AUFGABEN.
1 - Mit wem verlegt Felicia Ullrich laut dem Interview zur Generation Z jährlich die Studie „Azubi-Recruiting Trends“?
2 - Fassen Sie den Absatz des Interviews zur Generation Z, der mit „Nach meiner Banklehre“ beginnt, als Stichpunktliste zusammen und behalten Sie dabei seine wesentlichen Fakten bei.
3 - Führen Sie das Interview zur Generation Z im Anschluss an seinen letzten Satz weiter.

DOKUMENT.
----
Generation Z - Meinung und Fakten
Felicia Ullrich ist Fachfrau für Azubi-Marketing und -Recruiting. Jährlich verlegt sie mit Prof. Christoph Beck die Studie „Azubi-Recruiting Trends“, die bundesweite Aufmerksamkeit erfährt.
Wie kam es zu Ihren Tätigkeiten und Arbeitsschwerpunkten?
Nach meiner Banklehre und einem BWL-Studium habe ich bei einem namhaften Getränkehersteller gearbeitet und gelernt, wie gutes, pures Marketing funktioniert. 1997, zum 100-jährigen Bestehen, bin ich in den familieneigenen Verlag U-Form in Solingen gewechselt und realisierte in dieser Zeit, dass Demografie für den Arbeits- und Ausbildungsmarkt ein Problem wird. Die Anwerbung von Auszubildenden benötigt nicht nur ein gutes Marketing, sondern auch eine Eignungsdiagnostik, um geeignete Bewerber zu finden. Das erfordert die stete Entwicklung neuer Ideen, was dem Design Thinking entspricht.
----
BEREITGESTELLTE EINTRÄGE.
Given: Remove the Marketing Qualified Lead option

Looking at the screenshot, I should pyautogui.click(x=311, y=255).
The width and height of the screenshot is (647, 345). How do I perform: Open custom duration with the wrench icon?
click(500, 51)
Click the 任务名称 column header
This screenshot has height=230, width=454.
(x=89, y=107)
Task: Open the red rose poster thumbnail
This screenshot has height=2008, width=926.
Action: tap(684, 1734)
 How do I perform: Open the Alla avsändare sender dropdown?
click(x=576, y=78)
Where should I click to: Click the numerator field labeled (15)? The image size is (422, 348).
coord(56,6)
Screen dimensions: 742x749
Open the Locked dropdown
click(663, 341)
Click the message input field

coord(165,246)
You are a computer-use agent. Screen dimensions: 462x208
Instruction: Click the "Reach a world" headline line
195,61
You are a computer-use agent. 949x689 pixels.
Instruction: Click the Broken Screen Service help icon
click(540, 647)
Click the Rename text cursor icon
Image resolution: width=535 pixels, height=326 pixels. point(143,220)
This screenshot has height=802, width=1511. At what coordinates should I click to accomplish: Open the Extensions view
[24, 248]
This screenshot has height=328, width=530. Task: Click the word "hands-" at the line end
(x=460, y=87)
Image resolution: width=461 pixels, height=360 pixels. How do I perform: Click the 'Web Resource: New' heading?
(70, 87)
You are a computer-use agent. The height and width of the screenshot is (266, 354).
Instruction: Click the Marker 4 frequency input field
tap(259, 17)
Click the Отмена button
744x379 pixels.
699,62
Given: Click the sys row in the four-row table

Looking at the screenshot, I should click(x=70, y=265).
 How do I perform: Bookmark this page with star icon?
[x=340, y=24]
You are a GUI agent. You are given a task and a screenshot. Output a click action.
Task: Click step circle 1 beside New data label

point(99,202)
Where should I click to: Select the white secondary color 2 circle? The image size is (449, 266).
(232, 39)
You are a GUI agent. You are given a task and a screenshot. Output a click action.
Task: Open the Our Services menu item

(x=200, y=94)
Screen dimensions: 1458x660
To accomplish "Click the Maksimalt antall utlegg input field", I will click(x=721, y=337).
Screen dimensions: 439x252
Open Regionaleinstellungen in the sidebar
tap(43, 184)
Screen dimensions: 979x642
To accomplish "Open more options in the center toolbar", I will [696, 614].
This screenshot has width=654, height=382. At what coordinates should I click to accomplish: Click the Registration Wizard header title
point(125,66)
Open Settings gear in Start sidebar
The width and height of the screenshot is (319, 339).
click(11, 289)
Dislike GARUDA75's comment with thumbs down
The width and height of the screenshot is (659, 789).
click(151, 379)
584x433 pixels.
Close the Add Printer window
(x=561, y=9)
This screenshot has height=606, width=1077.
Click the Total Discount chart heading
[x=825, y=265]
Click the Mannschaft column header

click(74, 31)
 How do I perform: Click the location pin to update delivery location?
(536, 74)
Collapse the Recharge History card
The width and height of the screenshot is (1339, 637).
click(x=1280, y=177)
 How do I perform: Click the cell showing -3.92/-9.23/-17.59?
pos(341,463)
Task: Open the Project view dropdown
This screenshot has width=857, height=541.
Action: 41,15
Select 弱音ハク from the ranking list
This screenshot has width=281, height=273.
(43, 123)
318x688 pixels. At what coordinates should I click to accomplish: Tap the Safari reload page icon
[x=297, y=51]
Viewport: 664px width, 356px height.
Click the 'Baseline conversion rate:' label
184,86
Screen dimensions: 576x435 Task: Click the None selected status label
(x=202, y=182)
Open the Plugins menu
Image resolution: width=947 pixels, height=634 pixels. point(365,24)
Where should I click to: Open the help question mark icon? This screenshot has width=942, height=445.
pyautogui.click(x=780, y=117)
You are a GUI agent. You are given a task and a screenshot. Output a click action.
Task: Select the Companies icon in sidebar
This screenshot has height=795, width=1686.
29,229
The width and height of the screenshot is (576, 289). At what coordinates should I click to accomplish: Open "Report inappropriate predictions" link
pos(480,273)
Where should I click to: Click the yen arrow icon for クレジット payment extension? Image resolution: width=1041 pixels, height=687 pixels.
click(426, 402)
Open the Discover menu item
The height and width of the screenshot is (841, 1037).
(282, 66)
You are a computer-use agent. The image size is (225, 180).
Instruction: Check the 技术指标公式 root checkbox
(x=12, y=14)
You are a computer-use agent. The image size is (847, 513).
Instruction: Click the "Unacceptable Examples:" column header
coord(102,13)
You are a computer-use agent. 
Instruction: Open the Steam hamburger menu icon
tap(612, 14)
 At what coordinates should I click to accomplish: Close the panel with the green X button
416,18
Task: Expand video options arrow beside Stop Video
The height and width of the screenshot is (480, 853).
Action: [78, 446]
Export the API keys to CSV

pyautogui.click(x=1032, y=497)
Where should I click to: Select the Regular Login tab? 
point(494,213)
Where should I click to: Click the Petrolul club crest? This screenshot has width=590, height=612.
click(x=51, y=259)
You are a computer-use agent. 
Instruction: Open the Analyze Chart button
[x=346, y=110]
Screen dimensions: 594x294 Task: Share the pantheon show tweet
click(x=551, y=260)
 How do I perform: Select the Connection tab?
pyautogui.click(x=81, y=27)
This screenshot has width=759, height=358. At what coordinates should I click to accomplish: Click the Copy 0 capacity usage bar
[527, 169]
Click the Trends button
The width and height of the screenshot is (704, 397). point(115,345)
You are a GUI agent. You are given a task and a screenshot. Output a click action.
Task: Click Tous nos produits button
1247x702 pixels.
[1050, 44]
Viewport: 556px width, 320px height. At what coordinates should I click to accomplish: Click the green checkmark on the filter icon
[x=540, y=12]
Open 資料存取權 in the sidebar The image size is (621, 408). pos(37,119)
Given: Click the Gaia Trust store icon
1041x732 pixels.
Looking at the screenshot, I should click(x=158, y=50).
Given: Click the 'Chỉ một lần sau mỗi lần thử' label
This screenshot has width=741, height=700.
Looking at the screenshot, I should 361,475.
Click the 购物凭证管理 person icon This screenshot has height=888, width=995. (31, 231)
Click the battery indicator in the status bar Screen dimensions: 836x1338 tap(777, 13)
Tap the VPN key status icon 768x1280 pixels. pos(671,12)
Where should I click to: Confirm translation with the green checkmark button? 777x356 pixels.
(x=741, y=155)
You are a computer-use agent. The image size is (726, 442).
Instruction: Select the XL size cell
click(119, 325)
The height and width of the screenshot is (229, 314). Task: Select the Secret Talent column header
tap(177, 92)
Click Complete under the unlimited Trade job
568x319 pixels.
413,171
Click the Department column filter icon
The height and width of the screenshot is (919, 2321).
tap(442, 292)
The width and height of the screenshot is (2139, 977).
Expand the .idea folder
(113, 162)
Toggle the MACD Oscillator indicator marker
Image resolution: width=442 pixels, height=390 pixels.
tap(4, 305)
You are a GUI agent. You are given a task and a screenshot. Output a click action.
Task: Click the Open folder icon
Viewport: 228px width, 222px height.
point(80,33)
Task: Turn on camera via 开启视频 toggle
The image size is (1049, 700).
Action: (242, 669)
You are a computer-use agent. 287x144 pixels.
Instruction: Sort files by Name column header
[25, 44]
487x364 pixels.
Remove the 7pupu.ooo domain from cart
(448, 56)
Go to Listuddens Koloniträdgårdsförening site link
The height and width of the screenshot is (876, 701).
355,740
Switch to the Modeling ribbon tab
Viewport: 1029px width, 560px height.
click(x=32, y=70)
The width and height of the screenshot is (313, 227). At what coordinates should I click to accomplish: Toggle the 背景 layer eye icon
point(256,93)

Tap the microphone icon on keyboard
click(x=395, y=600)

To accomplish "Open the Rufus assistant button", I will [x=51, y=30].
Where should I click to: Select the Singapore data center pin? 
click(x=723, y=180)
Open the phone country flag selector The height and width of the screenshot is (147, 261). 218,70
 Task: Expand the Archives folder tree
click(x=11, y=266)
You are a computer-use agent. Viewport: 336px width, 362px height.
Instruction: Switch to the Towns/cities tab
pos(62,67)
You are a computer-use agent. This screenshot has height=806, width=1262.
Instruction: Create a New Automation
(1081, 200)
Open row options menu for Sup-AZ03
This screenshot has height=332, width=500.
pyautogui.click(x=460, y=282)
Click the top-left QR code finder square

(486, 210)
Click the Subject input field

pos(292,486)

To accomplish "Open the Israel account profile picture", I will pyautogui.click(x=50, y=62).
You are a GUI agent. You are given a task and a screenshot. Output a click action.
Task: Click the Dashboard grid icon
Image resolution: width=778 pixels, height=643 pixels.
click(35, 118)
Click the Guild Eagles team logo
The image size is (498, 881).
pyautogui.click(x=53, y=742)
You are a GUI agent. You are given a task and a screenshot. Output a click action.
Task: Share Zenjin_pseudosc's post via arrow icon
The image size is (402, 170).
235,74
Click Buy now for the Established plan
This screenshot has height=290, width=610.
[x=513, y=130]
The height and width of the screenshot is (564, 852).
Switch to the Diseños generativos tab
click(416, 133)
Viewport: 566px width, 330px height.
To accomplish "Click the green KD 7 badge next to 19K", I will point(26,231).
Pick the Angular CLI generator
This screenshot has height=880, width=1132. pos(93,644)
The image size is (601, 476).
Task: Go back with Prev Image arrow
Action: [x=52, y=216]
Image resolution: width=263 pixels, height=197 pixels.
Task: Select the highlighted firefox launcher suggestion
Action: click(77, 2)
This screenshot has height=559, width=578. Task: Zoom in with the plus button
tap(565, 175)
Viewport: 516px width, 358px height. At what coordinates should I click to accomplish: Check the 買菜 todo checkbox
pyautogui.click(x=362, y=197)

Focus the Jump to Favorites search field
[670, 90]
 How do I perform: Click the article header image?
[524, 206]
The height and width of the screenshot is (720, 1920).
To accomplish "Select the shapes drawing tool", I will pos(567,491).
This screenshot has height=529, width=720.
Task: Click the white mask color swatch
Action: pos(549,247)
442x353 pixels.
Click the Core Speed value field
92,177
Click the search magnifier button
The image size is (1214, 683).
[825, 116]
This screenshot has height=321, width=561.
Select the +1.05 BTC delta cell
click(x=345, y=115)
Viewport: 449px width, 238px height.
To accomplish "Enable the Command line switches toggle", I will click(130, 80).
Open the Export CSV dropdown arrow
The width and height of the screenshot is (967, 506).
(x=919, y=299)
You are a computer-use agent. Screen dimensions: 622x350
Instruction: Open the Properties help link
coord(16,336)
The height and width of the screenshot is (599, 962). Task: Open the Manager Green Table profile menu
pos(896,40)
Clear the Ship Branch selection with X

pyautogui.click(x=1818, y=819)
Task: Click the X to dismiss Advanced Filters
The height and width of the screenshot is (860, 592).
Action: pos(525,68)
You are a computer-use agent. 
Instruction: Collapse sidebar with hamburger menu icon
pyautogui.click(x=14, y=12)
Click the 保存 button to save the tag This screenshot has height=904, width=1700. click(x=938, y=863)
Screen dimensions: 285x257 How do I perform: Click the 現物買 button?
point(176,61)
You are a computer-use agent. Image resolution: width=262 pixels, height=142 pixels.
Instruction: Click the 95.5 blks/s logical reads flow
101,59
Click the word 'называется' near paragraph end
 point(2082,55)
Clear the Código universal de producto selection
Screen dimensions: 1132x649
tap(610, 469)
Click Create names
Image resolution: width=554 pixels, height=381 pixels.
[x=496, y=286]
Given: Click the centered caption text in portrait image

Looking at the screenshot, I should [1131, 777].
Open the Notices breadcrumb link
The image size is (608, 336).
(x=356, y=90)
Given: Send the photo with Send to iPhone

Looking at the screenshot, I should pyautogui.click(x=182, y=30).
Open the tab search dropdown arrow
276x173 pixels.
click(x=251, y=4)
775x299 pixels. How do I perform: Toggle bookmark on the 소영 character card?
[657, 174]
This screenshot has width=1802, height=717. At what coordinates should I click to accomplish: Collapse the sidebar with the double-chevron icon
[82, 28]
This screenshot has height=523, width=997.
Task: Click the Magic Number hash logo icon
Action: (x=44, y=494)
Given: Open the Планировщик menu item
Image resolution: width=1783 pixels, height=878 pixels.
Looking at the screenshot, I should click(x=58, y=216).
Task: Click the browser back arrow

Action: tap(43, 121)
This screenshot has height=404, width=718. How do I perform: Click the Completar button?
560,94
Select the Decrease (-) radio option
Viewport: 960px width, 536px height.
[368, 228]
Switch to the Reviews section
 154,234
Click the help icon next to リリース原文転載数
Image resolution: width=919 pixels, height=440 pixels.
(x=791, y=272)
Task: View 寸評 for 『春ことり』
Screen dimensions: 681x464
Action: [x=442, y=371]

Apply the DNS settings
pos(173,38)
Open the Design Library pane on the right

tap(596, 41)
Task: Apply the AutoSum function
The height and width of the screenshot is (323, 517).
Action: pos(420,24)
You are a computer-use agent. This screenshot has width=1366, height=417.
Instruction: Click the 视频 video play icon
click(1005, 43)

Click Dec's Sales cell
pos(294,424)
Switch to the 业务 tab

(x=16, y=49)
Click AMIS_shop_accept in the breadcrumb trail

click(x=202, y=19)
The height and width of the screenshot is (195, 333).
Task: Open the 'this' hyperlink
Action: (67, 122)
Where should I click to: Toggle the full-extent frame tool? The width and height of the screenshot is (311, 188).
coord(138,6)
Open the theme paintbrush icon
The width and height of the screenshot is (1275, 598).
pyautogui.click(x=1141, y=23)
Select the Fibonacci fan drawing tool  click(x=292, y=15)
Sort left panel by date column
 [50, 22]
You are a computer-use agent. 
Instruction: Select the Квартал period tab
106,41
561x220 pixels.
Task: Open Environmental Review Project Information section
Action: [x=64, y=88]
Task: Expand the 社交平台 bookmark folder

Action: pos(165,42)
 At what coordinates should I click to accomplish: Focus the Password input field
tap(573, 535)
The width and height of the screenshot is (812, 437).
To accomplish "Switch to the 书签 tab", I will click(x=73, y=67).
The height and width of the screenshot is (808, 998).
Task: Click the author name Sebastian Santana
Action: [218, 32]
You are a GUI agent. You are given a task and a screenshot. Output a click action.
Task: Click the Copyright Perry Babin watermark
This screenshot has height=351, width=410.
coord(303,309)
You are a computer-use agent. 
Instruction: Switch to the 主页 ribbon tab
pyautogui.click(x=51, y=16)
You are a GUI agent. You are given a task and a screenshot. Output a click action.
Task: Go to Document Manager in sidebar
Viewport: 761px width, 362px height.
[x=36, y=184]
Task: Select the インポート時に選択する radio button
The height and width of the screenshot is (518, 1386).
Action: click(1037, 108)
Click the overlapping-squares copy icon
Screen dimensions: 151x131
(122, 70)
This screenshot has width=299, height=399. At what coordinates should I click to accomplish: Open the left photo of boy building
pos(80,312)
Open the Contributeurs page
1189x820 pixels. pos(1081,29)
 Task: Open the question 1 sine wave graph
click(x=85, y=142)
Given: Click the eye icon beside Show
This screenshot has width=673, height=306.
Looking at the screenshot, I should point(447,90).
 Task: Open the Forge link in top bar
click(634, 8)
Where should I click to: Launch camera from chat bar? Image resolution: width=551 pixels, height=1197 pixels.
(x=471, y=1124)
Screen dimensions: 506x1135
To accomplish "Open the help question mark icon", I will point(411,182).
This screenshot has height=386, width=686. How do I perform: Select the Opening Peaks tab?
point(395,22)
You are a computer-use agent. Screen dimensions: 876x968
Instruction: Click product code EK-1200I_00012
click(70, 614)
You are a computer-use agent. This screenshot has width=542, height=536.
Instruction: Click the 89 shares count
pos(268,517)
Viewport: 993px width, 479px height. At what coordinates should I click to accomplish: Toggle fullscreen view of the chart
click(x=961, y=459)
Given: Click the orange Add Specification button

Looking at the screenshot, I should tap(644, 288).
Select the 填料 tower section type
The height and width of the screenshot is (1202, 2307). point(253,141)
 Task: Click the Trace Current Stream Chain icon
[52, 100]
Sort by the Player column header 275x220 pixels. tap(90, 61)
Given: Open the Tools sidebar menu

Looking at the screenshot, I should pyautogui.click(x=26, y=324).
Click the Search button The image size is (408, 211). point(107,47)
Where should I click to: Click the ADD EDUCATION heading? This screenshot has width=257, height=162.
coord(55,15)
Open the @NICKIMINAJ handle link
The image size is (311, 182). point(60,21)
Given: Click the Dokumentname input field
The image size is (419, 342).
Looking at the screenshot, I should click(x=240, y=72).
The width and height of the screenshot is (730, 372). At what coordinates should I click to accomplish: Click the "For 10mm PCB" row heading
----
ANTWORTEN.
1 - Mit Prof. Christoph Beck.

2 -
- Banklehre und BWL-Studium
- Arbeit bei einem namhaften Getränkehersteller, dort Erlernen von gutem, purem Marketing
- 1997, zum 100-jährigen Bestehen, Wechsel in den familieneigenen Verlag U-Form in Solingen
- Erkenntnis, dass Demografie für den Arbeits- und Ausbildungsmarkt ein Problem wird
- Anwerbung von Auszubildenden braucht gutes Marketing und Eignungsdiagnostik, um geeignete Bewerber zu finden
- Dafür ist die stete Entwicklung neuer Ideen nötig, was dem Design Thinking entspricht

3 -
Was macht Ihre Studie zu den „Azubi-Recruiting Trends 2023“ aus?
„Without data it‘s just an opinion.“ In Bewerbungsprozessen gelten mehr individuelle Glaubenssätze als wissenschaftliche Kriterien. Wir verfolgen mit der Studie den Ansatz, sowohl künftige Auszubildende als auch Ausbildungsverantwortliche zu befragen und aufzuzeigen, wo es Differenzen gibt. Dies ist eine fundierte Grundlage, um gegenüber Verantwortlichen für Veränderungen zu argumentieren.
Für die Generation Z, die zwischen 1996 und 2010 geboren ist, stehe – so die Klischees – die Arbeit nicht mehr im Mittelpunkt. Sie sei bequem und will einen sinnstiftenden Job. Was hat Ihre Studie dazu ergeben?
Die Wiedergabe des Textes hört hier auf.